ODossier
OFidélité : la liberté de choisir
N°63 mars-avril/99O

Le marketing relationnel

Construire une relation durable, quasi affective, avec le consommateur, telle est aujourd'hui la priorité des enseignes. Au programme : la mise en place d'une "logique client" et l'utilisation de bases de données.

La logique client est une démarche globale. Elle passe par le sourire, l'accueil et la qualité de service: la façon de traiter les réclamations, le service après-vente, l'organisation des rayons, la signalétique, la disponibilité et le professionnalisme des vendeurs, le temps d'attente aux caisses... sont les fondations de la fidélisation !

Première étape: le zéro mécontentement
Une enquête récente de l'AACC Marketing (Association des agences conseil en communication) sur "le niveau déconsidération du client", montre qu'en dépit d'une réelle prise de conscience, il y a encore du chemin à parcourir.
Ainsi, les hypers sont à la traîne avec seulement: 65 % des clients de grande surfaces se sentiraient peu ou mal considérés. Un chiffie à méditer! La VPC en revanche affiche 75 % de réponses positives. Autre chiffre significatif: 22 % des français affirment un jour avoir abandonné une marque ou une enseigne à la suite d'un mécontentement.

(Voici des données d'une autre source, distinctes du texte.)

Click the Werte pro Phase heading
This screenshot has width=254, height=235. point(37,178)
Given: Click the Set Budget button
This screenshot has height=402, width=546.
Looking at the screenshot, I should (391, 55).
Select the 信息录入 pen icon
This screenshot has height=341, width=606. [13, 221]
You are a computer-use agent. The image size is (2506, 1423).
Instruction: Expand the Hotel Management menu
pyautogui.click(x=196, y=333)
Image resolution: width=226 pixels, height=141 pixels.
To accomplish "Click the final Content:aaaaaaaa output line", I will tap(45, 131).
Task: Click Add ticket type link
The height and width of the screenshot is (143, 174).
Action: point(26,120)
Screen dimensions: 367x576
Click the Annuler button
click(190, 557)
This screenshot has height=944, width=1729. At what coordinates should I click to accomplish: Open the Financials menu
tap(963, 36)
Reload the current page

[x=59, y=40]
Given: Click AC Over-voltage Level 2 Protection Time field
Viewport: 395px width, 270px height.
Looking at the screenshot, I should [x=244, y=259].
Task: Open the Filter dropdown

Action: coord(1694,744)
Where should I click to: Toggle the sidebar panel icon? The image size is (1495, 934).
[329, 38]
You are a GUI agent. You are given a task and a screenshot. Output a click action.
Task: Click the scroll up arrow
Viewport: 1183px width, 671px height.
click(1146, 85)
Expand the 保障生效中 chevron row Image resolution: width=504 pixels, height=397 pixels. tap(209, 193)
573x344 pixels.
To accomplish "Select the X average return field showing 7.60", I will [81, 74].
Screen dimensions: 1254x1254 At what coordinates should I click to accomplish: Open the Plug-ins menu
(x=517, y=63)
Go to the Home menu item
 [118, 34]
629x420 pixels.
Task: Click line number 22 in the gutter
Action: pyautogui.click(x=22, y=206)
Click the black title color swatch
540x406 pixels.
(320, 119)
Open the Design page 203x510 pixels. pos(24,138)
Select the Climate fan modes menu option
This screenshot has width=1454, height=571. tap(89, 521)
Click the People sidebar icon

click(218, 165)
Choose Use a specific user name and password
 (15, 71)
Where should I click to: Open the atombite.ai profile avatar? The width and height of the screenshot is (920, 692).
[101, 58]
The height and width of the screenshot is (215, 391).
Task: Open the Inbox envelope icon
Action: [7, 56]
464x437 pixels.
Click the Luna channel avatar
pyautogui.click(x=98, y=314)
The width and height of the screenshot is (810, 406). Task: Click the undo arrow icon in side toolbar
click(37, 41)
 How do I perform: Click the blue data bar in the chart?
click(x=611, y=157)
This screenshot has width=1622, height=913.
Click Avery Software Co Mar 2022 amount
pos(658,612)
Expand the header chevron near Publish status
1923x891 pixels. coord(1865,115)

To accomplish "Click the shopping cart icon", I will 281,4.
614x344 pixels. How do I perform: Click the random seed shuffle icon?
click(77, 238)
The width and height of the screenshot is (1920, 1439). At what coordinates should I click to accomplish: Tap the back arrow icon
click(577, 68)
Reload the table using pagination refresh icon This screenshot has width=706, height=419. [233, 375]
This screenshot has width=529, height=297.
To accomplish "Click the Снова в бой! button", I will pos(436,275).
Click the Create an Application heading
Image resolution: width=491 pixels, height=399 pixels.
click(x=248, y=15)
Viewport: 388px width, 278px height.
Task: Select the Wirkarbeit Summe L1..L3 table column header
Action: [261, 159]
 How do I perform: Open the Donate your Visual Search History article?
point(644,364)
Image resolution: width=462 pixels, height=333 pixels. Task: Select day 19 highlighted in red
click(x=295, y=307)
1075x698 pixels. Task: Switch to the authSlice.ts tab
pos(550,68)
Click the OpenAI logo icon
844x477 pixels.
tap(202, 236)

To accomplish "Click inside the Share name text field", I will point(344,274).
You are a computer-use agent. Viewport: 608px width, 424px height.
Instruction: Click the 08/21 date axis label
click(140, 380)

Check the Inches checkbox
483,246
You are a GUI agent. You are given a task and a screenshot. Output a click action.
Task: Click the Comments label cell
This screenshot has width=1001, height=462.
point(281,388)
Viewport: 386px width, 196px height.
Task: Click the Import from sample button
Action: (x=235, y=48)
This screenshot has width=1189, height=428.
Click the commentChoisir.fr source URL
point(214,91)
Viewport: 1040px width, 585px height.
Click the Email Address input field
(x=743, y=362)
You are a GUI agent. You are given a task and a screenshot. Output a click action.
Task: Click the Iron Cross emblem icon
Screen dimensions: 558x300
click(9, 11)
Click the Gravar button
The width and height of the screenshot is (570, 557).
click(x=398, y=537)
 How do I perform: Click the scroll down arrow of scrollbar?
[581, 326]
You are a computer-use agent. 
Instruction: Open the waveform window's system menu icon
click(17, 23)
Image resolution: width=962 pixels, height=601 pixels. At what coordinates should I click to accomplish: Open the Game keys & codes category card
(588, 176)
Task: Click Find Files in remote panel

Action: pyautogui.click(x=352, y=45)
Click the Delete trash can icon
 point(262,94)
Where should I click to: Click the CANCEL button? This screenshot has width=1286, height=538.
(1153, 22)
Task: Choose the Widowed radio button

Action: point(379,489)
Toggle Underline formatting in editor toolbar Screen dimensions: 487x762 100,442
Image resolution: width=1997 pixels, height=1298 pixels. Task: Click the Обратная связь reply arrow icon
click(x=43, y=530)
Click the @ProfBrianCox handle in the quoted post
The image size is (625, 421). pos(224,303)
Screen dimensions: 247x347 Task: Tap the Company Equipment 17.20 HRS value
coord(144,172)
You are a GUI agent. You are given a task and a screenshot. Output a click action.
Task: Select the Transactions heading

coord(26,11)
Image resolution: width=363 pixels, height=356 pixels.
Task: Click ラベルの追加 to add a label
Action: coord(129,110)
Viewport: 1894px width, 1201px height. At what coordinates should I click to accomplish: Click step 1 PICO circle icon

Que penser en effet d'une enseigne qui ne fait pas de paquets cadeaux à Noël, d'un service après-vente qui met plus d'un mois pour réparer une télé (sans remplacement), d'un livreur de pizza qui arrive avec une heure de retard ? Inutile dans un tel contexte de mettre en place un programme de fidélisation.
C'est pour éliminer ces dysfonctionnements que le Printemps a mis en place le "Passeport Carré d'As" (Attitudes, Actions, Atouts, Ambitions), une opération de formation et de sensibilisation à la qualité de service, suivie de "tests mystères" (faux clients). Même démarche en 1997 chez Prisunic avec le projet d'entreprise "Service compris", inspiré de l'ouvrage du même nom de Philippe Bloch et Ralph Hababou. Un livret recense, pour le personnel des magasins, toutes les attentes des clients : les "incontournables" (bonjour, merci... ), les "redoutables", et les "interdits".
Le gigantisme ne doit pas faire perdre la dimension humaine. Les hypers et les grandes surfaces spécialisées en ont pris conscience: Ikea garde les enfants, Kiabi leur passe des dessins animés. Carrefour, Leclerc, Auchan multiplient les hôtesses d'accueil, et embauchent des jeunes pratiquant le roller pour débloquer plus rapidement une caisse en attente d'un prix...

Le one-to-one,
utopie ou réalité ?

Un client, une offre...
À terme, seuls les ménages ayant un enfant de moins de trois ans recevront des coupons pour des couches ! Pour passer d'un marketing de masse à un marketing de communauté il faut d'abord travailler la fidélisation. Les cartes permettent de différencier les clients.
À partir de là, le ciblage "sur mesure" est envisageable. C'est ce que fait Bayard Presse, avec des journaux et des mailings adaptés à chaque âge. Difficile toutefois de passer à une relation vraiment individuelle avec chaque client. Impossible pour Renault, par exemple d'envoyer 400 000 offres "sur mesure", pour relancer les ventes de la Twingo. Le one-to-one reste donc un privilège réservé au petit commerce encore difficilement transportable aux circuits de distribution du troisième millénaire.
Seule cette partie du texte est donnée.